PMI, per 8 su 10 la sostenibilità è la priorità

Sostenibilità

PMI, per 8 su 10 la sostenibilità è la priorità

2 mesi fa

Secondo la nuova survey di Deloitte Private, l’80% delle PMI intervistate guarda alla sostenibilità come una priorità assoluta

La sostenibilità sta diventando una priorità assoluta per otto piccole e medie imprese italiane su dieci, come evidenziato da un'indagine condotta dall'Osservatorio di Deloitte Private su un campione di 300 aziende di piccole e medie dimensioni. Nonostante l'inflazione, la crisi energetica e le tensioni geopolitiche internazionali, le imprese intervistate guardano positivamente al futuro e stanno implementando strategie per affrontare una varietà di rischi di diversa natura.
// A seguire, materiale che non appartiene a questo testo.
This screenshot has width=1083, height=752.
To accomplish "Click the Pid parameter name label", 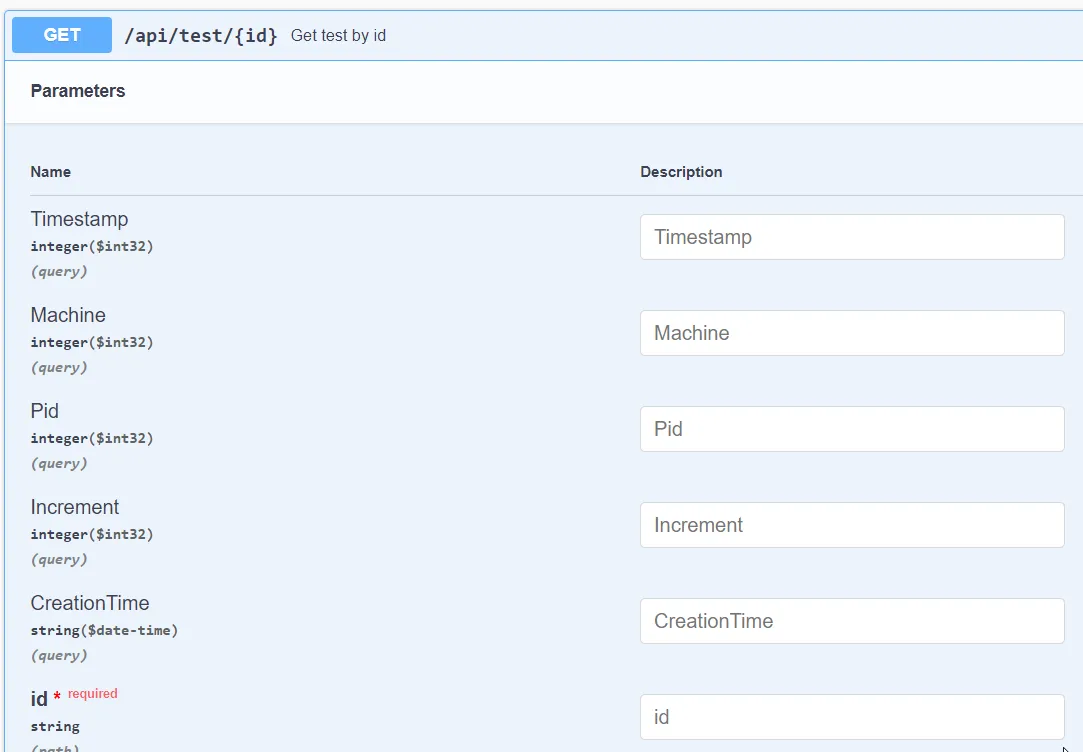I will tap(45, 411).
Secondo i promotori dell'indagine, per far fronte all'impatto di questi fattori esterni e continuare a crescere, le imprese si concentrano sulle azioni immediate, come aumentare le iniziative di sostenibilità ed espandere l'ecosistema di business.
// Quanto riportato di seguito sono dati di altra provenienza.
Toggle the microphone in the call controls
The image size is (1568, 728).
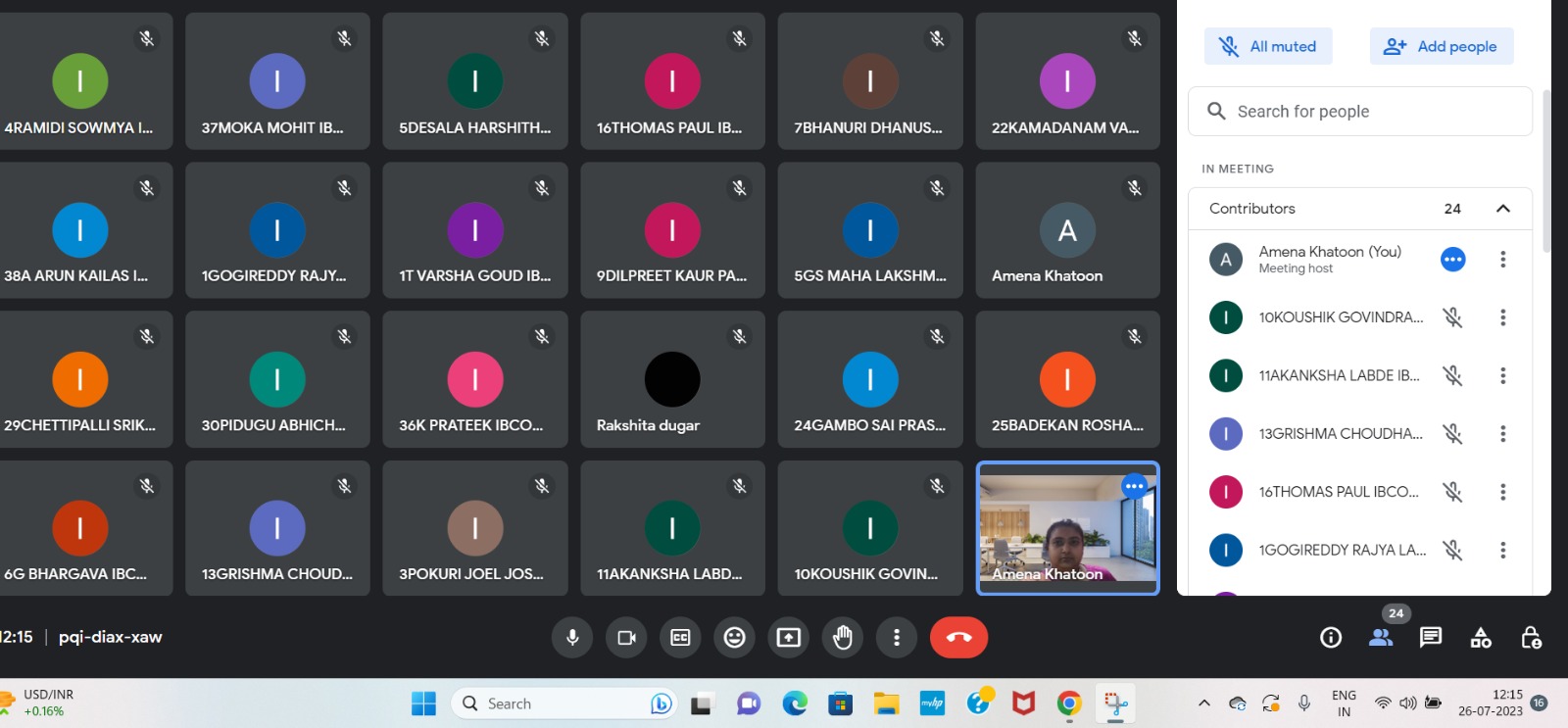click(572, 638)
Ernesto Lanzillo, Deloitte Private Leader, sottolinea che le aziende italiane devono adottare approcci che generino solidità finanziaria e organizzativa, soddisfacendo le aspettative degli stakeholder anche in situazioni difficili. In un mercato globale e interconnesso, l'adozione di modelli di business sostenibili e l'apertura a logiche di collaborazione possono essere il percorso da seguire per affrontare le sfide attuali. Per le PMI, è fondamentale aderire agli standard ESG (Ambiente, Sociale e Governance) e collaborare all'interno di ecosistemi virtuosi.

L'indagine rivela che la sostenibilità è diventata una priorità per l'80% delle imprese intervistate, poiché permette loro di preservare il valore aziendale e di adattarsi ai cambiamenti ambientali, sociali ed economici. I tre ambiti ESG sono considerati di grande importanza da due terzi delle aziende, con particolare attenzione alla componente sociale (S) e ambientale (E).

Per valorizzare pienamente la logica di ecosistema anche nella strategia ESG, le imprese devono adottare un approccio sistematico e strutturale, con relazioni più continue e strategiche con gli stakeholder. L'appartenenza a raggruppamenti di imprese virtuose è vista come cruciale per migliorare le capacità imprenditoriali dei rappresentanti aziendali e acquisire nuove idee attraverso la contaminazione.

La predisposizione alla collaborazione è evidente, con un quinto delle aziende che ha aumentato il numero di soggetti con cui interagisce. Collaborare con altre imprese e istituzioni consente di affrontare meglio le sfide attuali e future, progettando soluzioni innovative grazie al rafforzamento delle competenze e riducendo i costi di esecuzione delle strategie condivise.

In conclusione, il gioco di squadra e la collaborazione all'interno di ecosistemi virtuosi sembrano essere le chiavi per affrontare con successo le sfide della sostenibilità e per garantire un futuro positivo per le imprese italiane di piccole e medie dimensioni.